> _ASSIGNED TASK_:
Reproduce only the top of the records, down to and including the line containing "Expand the date".

> _Stored entries_:
---*---

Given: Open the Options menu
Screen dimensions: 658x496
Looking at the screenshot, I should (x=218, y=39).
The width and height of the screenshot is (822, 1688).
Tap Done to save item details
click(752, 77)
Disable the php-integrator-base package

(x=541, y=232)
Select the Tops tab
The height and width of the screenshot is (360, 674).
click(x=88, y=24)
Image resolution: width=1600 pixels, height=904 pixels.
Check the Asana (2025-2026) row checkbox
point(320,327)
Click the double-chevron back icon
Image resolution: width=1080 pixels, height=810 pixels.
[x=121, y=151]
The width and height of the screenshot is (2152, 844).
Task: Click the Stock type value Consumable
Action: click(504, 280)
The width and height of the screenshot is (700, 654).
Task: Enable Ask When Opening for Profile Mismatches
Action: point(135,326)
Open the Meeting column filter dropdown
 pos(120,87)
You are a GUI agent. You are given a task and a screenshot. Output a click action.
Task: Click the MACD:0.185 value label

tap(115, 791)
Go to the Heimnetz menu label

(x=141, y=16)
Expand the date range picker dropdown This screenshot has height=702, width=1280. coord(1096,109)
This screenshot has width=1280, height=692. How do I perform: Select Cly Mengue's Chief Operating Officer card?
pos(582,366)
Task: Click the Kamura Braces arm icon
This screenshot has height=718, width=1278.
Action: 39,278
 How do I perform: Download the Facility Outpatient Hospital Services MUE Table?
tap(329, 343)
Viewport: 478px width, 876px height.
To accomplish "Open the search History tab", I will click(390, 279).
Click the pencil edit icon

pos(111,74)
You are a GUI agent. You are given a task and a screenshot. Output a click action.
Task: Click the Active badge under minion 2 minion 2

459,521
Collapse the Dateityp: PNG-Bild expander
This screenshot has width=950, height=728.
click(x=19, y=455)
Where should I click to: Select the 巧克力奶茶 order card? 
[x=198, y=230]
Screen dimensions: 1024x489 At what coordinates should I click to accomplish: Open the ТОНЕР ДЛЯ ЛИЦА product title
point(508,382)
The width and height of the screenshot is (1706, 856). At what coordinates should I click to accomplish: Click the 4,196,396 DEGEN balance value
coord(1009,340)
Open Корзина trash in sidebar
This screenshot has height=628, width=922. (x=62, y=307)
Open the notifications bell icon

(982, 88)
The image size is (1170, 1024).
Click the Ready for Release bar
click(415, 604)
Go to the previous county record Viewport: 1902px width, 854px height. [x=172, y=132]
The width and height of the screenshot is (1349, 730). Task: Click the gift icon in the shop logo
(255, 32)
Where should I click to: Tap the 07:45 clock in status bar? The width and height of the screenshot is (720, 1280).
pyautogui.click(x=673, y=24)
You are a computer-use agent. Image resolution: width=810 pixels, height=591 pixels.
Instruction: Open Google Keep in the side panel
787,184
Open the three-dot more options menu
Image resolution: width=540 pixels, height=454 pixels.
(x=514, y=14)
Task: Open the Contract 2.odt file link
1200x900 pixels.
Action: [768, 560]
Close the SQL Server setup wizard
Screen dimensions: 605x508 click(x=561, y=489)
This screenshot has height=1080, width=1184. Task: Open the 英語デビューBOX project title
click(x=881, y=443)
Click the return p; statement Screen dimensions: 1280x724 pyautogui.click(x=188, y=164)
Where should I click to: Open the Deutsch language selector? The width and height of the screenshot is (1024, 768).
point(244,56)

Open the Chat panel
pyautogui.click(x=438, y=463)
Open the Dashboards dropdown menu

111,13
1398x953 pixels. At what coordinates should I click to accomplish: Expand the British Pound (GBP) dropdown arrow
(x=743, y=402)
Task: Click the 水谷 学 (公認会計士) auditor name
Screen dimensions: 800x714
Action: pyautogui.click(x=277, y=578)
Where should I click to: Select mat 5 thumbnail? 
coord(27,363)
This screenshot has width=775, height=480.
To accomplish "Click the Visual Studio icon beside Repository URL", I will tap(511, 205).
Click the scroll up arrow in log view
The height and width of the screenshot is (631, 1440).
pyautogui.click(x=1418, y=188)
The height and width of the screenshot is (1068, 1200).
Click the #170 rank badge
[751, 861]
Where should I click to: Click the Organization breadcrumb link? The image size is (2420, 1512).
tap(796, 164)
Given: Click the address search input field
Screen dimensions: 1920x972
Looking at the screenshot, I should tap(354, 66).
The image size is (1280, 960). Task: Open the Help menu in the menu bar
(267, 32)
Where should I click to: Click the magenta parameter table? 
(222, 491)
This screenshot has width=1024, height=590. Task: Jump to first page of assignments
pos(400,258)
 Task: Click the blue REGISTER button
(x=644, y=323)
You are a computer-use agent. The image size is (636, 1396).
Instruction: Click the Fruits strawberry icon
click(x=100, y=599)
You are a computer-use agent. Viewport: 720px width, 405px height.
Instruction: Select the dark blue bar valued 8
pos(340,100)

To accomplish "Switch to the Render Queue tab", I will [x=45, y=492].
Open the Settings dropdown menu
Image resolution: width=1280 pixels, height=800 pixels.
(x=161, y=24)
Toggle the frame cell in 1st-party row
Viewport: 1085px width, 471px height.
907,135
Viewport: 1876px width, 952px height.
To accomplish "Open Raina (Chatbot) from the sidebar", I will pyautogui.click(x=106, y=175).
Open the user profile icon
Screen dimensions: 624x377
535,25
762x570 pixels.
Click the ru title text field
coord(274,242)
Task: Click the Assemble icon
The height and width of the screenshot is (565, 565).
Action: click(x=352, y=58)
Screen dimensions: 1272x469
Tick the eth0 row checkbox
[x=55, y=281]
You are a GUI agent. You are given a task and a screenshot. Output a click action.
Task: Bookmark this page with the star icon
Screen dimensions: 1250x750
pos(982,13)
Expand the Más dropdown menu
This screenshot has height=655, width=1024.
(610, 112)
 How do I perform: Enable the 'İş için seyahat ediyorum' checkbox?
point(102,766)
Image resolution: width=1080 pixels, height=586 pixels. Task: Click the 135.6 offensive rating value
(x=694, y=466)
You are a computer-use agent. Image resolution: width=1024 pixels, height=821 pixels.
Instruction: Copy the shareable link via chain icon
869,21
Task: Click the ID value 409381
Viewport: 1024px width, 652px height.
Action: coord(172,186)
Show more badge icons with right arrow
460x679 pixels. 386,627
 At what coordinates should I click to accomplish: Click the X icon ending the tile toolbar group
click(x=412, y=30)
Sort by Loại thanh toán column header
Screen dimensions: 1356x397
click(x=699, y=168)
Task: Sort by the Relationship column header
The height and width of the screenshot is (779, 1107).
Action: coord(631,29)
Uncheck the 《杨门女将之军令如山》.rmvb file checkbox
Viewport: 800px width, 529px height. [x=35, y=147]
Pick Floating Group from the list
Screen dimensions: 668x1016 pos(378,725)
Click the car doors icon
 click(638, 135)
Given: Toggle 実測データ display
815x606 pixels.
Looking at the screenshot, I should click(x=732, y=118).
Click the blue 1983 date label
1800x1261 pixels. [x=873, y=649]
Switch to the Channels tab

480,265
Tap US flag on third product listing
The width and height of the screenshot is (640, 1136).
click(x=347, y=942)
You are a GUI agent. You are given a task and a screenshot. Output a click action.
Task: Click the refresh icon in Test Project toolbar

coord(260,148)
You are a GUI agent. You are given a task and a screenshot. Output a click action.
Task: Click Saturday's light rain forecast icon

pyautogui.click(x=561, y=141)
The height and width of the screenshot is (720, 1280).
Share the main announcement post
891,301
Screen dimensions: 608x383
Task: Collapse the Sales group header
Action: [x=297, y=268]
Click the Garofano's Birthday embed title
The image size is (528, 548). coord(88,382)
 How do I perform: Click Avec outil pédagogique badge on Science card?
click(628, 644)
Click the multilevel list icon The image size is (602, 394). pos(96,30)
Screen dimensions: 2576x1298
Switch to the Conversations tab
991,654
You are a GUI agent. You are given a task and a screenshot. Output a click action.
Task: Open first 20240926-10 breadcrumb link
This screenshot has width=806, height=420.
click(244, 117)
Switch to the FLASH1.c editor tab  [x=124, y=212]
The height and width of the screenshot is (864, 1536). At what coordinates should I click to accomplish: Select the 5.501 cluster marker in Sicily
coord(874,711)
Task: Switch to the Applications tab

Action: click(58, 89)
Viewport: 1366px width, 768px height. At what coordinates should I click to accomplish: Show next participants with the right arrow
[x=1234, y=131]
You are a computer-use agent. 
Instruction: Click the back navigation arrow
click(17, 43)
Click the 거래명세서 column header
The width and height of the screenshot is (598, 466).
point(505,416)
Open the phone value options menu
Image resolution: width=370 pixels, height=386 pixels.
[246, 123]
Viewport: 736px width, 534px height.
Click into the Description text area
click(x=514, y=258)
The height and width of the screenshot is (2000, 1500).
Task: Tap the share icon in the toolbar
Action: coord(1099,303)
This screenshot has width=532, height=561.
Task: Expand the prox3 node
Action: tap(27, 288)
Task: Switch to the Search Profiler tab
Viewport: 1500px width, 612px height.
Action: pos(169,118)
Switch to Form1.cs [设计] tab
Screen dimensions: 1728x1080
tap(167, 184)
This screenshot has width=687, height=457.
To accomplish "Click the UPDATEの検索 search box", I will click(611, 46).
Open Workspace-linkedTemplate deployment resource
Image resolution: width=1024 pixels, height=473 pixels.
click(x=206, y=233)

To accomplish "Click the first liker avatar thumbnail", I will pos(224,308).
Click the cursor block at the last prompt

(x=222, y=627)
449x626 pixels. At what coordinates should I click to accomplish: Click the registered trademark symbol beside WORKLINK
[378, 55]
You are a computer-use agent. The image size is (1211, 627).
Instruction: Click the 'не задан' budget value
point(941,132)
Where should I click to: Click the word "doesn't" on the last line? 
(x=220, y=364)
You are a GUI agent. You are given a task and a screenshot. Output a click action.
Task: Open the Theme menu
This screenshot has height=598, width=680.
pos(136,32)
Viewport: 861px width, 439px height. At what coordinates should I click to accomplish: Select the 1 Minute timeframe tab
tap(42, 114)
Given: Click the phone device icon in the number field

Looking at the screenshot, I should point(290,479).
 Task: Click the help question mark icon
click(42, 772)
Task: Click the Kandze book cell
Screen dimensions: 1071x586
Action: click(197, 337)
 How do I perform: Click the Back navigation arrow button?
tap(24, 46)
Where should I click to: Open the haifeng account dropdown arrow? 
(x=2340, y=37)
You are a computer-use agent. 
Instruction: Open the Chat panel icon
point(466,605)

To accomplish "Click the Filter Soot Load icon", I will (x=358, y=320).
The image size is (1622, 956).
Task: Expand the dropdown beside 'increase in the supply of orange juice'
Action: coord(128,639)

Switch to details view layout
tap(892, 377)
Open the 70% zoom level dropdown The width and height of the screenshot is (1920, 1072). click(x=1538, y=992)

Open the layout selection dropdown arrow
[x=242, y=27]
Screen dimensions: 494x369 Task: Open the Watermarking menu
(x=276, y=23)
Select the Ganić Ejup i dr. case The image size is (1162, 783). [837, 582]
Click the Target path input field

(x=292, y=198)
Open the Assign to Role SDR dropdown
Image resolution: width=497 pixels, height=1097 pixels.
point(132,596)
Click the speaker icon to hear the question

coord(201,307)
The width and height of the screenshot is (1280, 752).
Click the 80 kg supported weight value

---*---

> _OUTPUT BELOW_:
Given: Open the Options menu
Screen dimensions: 658x496
Looking at the screenshot, I should (x=218, y=39).
The width and height of the screenshot is (822, 1688).
Tap Done to save item details
click(752, 77)
Disable the php-integrator-base package

(x=541, y=232)
Select the Tops tab
The height and width of the screenshot is (360, 674).
click(x=88, y=24)
Image resolution: width=1600 pixels, height=904 pixels.
Check the Asana (2025-2026) row checkbox
point(320,327)
Click the double-chevron back icon
Image resolution: width=1080 pixels, height=810 pixels.
[x=121, y=151]
The width and height of the screenshot is (2152, 844).
Task: Click the Stock type value Consumable
Action: click(504, 280)
The width and height of the screenshot is (700, 654).
Task: Enable Ask When Opening for Profile Mismatches
Action: point(135,326)
Open the Meeting column filter dropdown
 pos(120,87)
You are a GUI agent. You are given a task and a screenshot. Output a click action.
Task: Click the MACD:0.185 value label

tap(115, 791)
Go to the Heimnetz menu label

(x=141, y=16)
Expand the date range picker dropdown This screenshot has height=702, width=1280. coord(1096,109)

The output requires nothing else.